テンプレ利用が多くなる理由

@akira404

テンプレ利用が多くなる理由

///前書き///


 テンプレ利用が何故多くなるのかを考えます。テンプレ一般の話であり、「なろうテンプレ」などテンプレの内容には言及しないです。


 これは単なる考察で、何かアドバイスするものではないです。テンプレを使う際の注意点は別記事「テンプレの使い方」に書いてあります。テンプレから外れたい読者と作者には検索機能を上手く使うことと、運営さんに要望を出すくらいしか提案できません。


 ざっくり言うと「テンプレの性質」「サイトの構造がテンプレ普及を加速する」という話をします。この記事で言うテンプレには、設定、展開、文体などが含まれますが、「テンプレ」をコンテクストとかジャンルと読み替えても大体差し支えないと思います。


 着想元は、異島工房さんの「異世界転生ものに関する哲学的省察」です。テンプレについて触れた記事は他にも、左安倍虎さん「埋もれた名作は、なぜ埋もれたままなのか」、結城藍人さん「なろうテンプレの正体」などがあります。



///考察///


 テンプレの誕生から考えます。最初に、ある面白い設定や展開があるとします。作者当人や他の作者が、これを面白いから(盗作にならない範囲で)流用します。流用が多くなると、これらがテンプレとして定着することになります。
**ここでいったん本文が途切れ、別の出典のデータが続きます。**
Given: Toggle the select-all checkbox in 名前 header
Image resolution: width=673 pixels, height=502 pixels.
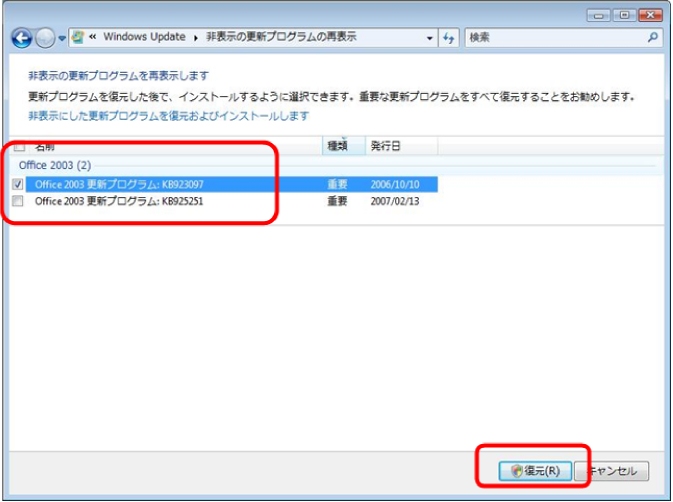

 テンプレを使う利点について考えると、テンプレ自体が持つ面白さの他に、テンプレ利用で作った余裕を、オリジナルの面白さを作ることに費やせるという利点が挙げられます。もう少し詳しい話は「テンプレの使い方」を読んでください。


 サイトの構造から受ける影響について考えます。理由は後で述べますが、最も大きいのはランキングの存在で、特にランキング方式が「評価の平均」だけでなく、「評価人数」が影響していることが大きいと思います。この「評価人数」は読者数に大きく影響を受けます。ただし、単純な評価の平均だと、評価人数が少ない時に極端な位置になりやすく、また低評価は心理的に付けにくいことから満点評価がデフォルトになりがちなので、ある程度はランキングに評価人数を考慮するのは仕方のないことだとも思います。


 まずランキングが読者に与える影響を考えます。作品を探す時には、ランキング上位から探すことが多いので、ランキング上位に入ること自体が読者を増やします。また初めてカクヨムに来た人は、読みたい作品があるかどうかを判断するのにランキングを参考にするので、カクヨムに定着する読者層はランキング上位のジャンルに偏ります。これらの影響により、まず読者がランキング上位に偏ります。


 読者の偏りが作品数に与える影響を考えます。読者が作者になる場合、読者の好みが作品にも反映されるので、読者の偏りが作品数の偏りを作ります。またウェブ媒体では読者の声が作者に届きやすいので、次の話以降が読者に影響されがちであり、これも読者の偏りが作品の傾向に偏りを作ることになります。


 ランキングが作品数に与える影響もあります。より多くの読者を得たい作者が、ランキング上位を参考にして書くものを決めるというものです。また、あらかじめ書きたい作品が決まっている作者でも、ランキングを見てカクヨムに投稿するかどうかを決めることも考えられます。これらの影響から、ランキングが作品数の偏りを作ります。


 ランキングがテンプレに与える影響もあります。テンプレの利点の一つである描写の省略をするには、テンプレが周知されている必要があるので、ランキング上位にあるテンプレほど使いやすいことになります。


 ランキングの表示数の少なさが多様性の減少に拍車をかけることもありますが、表示数を増やしても見る側がそこまで多く見るわけではないので、限界はあると思います。


 以上のことから、サイトの構造、特にランキングがテンプレの普及を加速していると考えることができると思います。



///テンプレ普及に対抗する要素///


 カクヨムには多様性を確保するための機能も実装されています。ジャンル別ランキングは少なくとも複数のジャンルの存在を許します。また、タグ検索などの検索機能も、ランキングに依存しない作品探しを可能にするので、読者の多様性を確保するのに役立ちます。


 文体のテンプレ化はサイトの表示方法が大きく影響し、Twitter連載とか携帯小説は表示できる文字数が限られるので文体にも影響が出ますが、カクヨムでは表示面積が広く文字数制限も特にないので、段落ごとに一行空けるなどの傾向はあるものの、それほど影響はないと考えられるでしょう。



///終わりに///


 これらの傾向を悪用して、マーケティング目的での複数アカウント自己評価とか、タグ汚染とか、そういうのは読者がカクヨム自体から離れるからやめましょう。